The reforms of Josiah that we begin to hear about in chapter 34 are more lasting. In view of my comments yesterday about the different ways that people are brought to faith, we see an interesting growth into religious maturity here.  Josiah was a boy-king, eight years old (and presumably under guardianship) when he inherits the throne on the death of his 24-year-old father (who was a rather young parent, do the maths yourself!) Presumably, like any child, he would have accepted unquestioningly the family’s religious beliefs and practices – in this case paganism.  But at the age of 16 he “began to seek the God of his ancestor David” (34:3) – that is about the same age that I began to ask myself questions of religious belief.  At the age of 20 – the age of radical students everywhere – he becomes an enthusiast for the faith, and like his grandfather Hezekiah tears down the pagan shrines and poles.   But six years later, he enters a new phase of understanding, founded not on the emotionalism of religious ritual, but on the sober words of the written Law of Moses that are discovered in the Temple.

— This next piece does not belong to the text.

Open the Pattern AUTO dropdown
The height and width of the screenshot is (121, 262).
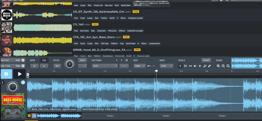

This journey from blind acceptance of other people’s faith, to independent enquiry as an adolescent, to the unquestioning fervour of the young adult, to a more mature outlook with respect for tradition and evidence, is typical of many people’s spiritual journey, including my own. We can encourage people at any age to embark on this journey, but trying to force it too soon or too quickly may result in rejection, or a short-lived passion that soon fades, or an emotional commitment that fails to stand the tests of life.  In Jesus’ words, the seed that falls on hard, or dry, or thorny ground will not flourish, but that which falls on good soil will produce much fruit.  Josiah was obviously planted in the right place.